| Written problem |
Report how many lines in the data below contain the word "what", counting only case-sensitive matches. Give the number alone.

****

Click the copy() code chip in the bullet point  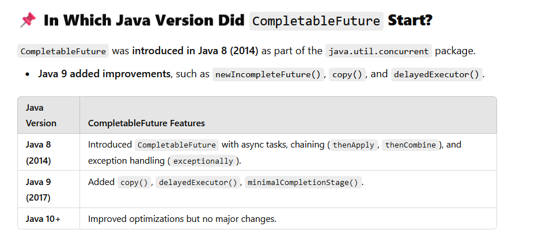point(347,75)
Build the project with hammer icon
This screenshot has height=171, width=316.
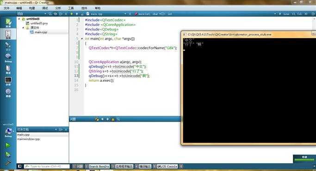coord(8,163)
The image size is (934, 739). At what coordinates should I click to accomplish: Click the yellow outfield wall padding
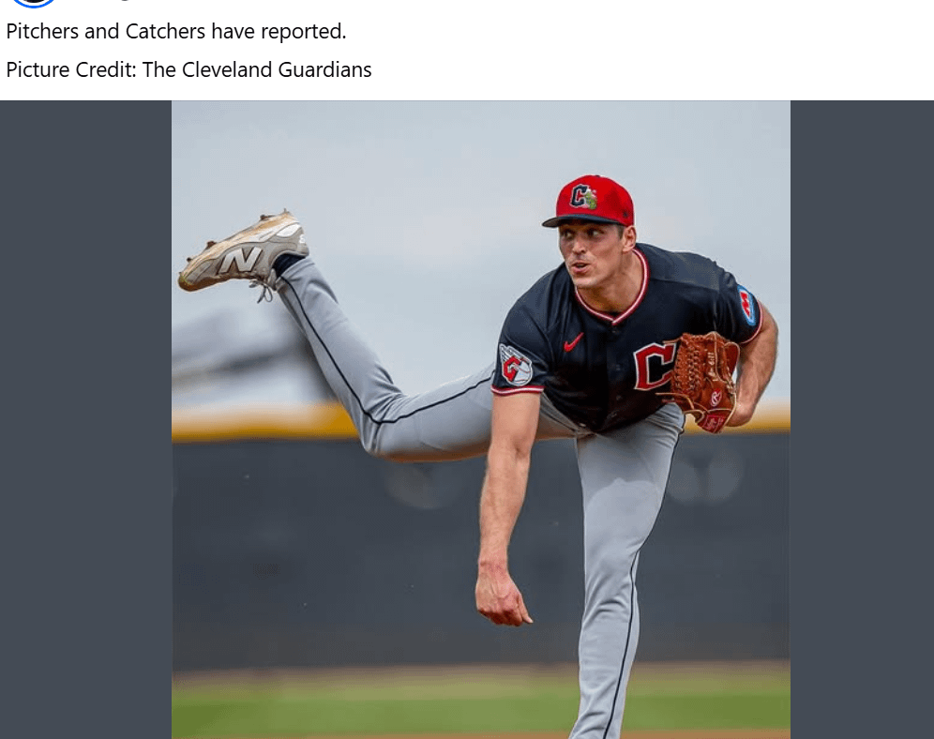262,422
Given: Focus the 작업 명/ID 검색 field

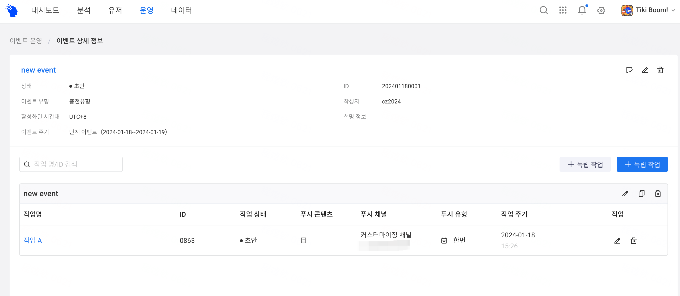Looking at the screenshot, I should (71, 164).
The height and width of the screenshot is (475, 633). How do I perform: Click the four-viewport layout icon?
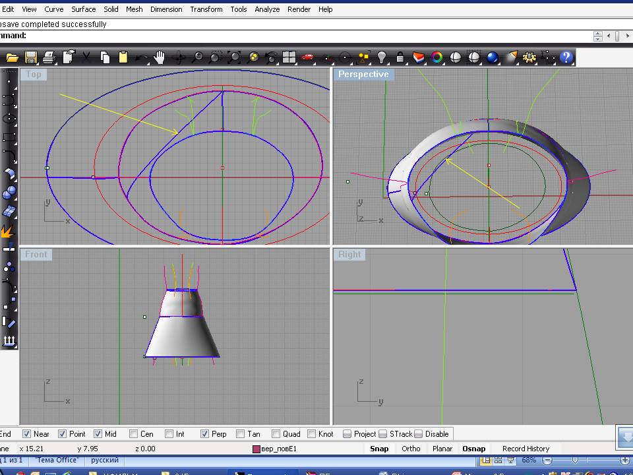point(289,57)
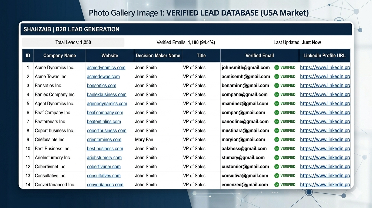
Task: Click the checkmark icon beside eonenzed@gmail.com
Action: click(277, 185)
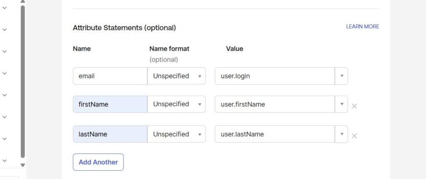Open value dropdown arrow beside user.firstName
426x179 pixels.
coord(342,104)
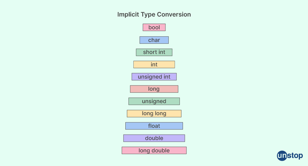
Task: Click the red box labeled only long
Action: (x=154, y=89)
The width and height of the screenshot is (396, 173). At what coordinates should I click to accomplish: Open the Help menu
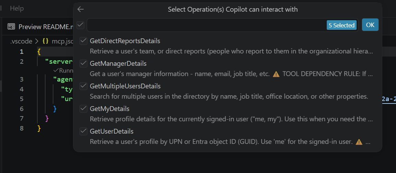(16, 8)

****

| Worked solution |
2